ECommerce Information Security Policy

Employing measures for protecting personal cardholder information provided in online payment transactions is important not only for reducing fraud but also for building customer confidence. Satisfied customers become repeated customers.

Preventing fraudulent transactions starts with creating and implementing your organization’s data security policy. Consumers expect that web-based merchants protect the personal payment information they provide during a transaction and that it will only be used for completing the transaction. They also expect that merchants explain the measures and procedures they have set in place to keep sensitive account data save. To meet your customers’ expectations and to prevent fraudulent activities, web-based merchants should consider implementing the following best practices:

* Educate Consumers about your Data Security Practices. Create a page that provides detailed information about your website’s security practices and controls. Consider including in it the following:
o A detailed explanation of how payment information is protected at all stages of the transaction process: during transmission, while on your server and at your physical work site.
o Make the page available to all visitors to your website. You should consider placing a link to it in your home page. Placing a link in your header or footer will make the page accessible from any page of your website.
* Create a Security Section in your FAQ Page.
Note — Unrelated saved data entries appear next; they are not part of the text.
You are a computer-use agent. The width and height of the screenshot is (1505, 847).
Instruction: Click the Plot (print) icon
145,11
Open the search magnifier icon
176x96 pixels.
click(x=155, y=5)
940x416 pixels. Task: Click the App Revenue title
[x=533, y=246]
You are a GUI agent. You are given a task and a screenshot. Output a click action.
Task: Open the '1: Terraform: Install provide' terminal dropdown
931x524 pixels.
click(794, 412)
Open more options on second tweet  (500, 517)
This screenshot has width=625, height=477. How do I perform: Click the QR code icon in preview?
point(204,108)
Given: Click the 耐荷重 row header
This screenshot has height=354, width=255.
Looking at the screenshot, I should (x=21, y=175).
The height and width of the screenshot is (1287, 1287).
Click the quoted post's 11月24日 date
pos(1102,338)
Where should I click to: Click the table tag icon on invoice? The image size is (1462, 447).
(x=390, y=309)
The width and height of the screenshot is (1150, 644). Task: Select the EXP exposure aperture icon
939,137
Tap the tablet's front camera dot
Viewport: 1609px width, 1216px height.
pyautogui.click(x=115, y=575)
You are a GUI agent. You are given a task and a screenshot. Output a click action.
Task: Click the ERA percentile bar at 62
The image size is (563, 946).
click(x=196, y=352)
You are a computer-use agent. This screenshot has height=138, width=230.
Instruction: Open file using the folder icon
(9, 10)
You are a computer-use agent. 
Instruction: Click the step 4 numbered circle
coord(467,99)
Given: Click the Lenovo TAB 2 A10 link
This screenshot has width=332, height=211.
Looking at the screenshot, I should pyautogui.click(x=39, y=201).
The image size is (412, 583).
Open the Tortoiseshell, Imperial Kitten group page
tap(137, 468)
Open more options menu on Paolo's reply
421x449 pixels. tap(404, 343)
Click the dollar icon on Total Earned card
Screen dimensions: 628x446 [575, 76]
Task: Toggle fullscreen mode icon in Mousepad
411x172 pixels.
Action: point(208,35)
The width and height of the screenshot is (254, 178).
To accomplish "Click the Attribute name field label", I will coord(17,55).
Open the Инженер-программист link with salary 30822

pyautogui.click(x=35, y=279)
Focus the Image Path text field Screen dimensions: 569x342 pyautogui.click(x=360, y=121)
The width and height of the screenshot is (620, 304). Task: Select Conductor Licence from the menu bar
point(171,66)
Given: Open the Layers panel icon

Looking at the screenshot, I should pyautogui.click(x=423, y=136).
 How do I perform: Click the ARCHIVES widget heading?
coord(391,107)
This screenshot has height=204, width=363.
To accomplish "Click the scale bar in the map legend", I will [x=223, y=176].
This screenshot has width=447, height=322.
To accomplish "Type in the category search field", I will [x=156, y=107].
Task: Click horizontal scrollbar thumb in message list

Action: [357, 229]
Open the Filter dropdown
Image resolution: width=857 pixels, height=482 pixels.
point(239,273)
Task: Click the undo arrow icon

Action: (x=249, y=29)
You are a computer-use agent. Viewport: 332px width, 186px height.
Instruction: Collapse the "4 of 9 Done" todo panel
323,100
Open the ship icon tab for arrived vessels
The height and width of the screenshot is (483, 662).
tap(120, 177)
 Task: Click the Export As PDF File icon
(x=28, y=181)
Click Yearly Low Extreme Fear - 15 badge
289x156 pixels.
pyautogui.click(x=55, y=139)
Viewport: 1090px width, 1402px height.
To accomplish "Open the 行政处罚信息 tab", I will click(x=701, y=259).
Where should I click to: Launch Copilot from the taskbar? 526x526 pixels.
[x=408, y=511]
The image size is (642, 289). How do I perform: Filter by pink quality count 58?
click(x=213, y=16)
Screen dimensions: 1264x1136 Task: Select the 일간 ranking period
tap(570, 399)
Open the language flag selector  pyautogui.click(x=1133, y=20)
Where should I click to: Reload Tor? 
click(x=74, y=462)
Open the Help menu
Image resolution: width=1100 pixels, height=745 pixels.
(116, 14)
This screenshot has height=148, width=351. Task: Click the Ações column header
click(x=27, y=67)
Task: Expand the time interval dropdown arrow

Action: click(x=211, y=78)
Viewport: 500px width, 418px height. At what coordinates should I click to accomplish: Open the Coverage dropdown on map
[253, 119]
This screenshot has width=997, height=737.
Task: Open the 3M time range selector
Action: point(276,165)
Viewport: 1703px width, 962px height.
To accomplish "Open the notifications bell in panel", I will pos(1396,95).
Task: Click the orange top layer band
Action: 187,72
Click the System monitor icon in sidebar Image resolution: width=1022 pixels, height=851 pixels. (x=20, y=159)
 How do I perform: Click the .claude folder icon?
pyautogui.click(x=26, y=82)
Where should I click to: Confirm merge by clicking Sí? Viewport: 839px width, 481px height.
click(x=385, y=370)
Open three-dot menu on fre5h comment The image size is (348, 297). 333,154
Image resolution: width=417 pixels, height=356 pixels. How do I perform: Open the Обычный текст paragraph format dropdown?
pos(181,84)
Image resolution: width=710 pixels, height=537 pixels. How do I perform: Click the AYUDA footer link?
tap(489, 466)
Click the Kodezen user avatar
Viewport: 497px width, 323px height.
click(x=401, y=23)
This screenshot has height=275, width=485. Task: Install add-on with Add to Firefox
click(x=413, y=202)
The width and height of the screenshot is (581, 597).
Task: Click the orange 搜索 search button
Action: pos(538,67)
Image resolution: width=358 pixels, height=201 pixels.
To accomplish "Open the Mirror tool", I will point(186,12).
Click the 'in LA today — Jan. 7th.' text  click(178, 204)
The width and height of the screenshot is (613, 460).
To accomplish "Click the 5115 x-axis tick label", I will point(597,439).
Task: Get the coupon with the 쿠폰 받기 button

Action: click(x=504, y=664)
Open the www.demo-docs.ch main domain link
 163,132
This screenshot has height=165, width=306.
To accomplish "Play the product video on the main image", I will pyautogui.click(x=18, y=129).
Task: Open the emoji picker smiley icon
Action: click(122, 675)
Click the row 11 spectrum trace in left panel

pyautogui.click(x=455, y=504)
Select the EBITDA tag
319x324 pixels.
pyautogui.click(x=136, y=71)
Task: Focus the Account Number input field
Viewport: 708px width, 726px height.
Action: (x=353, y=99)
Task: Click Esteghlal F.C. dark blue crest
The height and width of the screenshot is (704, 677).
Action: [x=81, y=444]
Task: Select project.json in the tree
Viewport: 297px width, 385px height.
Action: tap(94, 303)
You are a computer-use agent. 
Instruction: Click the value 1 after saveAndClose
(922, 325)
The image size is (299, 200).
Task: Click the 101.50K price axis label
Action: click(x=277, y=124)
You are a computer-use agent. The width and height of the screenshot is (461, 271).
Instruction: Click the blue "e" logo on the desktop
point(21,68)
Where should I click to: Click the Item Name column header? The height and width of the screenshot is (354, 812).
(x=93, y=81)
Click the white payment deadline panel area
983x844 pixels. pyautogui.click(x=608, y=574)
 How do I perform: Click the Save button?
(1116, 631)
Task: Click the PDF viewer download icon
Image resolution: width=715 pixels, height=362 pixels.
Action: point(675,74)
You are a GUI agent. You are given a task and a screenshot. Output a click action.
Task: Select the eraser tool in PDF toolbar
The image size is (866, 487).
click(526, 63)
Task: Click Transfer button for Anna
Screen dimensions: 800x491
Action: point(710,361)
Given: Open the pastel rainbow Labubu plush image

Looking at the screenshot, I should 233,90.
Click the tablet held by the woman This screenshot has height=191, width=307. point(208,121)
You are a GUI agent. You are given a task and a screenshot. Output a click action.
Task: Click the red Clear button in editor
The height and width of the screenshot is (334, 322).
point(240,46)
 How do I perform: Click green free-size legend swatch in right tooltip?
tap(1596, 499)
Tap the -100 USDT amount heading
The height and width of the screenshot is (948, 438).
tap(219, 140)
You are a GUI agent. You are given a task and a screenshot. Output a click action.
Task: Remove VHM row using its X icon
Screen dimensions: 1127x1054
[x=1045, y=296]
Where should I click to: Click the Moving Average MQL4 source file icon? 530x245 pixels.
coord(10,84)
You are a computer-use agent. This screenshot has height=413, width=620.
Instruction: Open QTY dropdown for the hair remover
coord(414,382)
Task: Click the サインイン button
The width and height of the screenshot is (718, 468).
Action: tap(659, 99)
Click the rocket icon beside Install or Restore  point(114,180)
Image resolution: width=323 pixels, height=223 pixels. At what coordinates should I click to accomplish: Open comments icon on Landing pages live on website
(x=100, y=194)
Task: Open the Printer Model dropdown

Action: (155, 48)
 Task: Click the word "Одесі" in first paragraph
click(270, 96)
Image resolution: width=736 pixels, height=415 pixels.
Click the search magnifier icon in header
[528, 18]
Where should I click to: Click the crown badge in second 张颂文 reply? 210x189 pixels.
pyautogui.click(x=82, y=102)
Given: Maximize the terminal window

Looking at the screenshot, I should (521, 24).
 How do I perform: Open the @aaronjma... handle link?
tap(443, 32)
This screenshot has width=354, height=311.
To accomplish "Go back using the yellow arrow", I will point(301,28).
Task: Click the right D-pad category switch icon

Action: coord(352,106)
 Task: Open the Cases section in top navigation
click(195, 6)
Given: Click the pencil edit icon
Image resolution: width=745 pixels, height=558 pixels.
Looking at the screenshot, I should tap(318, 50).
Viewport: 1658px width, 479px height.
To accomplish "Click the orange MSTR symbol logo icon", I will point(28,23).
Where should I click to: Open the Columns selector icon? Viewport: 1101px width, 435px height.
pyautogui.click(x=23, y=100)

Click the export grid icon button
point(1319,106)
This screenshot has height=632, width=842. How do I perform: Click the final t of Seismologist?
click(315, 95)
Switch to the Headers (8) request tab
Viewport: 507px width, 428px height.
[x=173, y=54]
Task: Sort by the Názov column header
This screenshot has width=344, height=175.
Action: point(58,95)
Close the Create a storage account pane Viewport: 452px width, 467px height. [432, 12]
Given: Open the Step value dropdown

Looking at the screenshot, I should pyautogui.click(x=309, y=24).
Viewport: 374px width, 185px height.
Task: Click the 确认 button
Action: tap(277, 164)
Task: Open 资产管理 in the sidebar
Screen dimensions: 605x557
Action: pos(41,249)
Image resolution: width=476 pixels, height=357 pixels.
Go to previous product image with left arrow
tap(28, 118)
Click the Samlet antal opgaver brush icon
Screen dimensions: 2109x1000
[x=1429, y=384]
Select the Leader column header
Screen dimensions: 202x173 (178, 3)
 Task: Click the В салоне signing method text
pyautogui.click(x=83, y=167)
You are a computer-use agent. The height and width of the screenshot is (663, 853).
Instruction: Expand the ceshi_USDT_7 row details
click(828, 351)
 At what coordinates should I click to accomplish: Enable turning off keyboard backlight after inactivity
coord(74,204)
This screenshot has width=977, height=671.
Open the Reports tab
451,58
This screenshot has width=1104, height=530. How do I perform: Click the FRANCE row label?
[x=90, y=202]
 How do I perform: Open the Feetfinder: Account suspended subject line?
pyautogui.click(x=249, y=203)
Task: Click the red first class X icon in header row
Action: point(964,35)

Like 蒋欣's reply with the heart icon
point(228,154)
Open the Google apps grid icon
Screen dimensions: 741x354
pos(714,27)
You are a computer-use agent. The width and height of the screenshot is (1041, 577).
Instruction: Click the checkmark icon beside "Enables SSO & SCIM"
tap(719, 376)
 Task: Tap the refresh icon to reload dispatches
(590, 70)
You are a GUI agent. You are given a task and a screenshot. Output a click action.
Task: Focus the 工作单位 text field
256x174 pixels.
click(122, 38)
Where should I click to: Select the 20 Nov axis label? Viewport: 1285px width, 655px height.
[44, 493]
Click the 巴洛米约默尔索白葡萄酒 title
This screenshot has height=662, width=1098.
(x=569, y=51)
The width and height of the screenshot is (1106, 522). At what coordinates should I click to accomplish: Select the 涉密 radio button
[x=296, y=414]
If you have not already done so, you should create a FAQ page and include in it questions and answers on how customers can protect themselves while shopping online.
* Add the Logos of Fraud Prevention Services that you are Using. Place on your website the logos of all fraud prevention and data protection services that you are using.
* Warn Customers against Sending Payment Information by Email. Email is not a secure way to do business, however some customers are not aware of that. To better protect their personal information you should highlight your security practices on your website and in your email correspondence. Advise customers that:
o Email is an insecure method of communication and should never be used for transmitting account data or other sensitive information.
o Your website is using SSL encryption services ensure that personal information is protected from unauthorized access and provides the safest way for shopping online.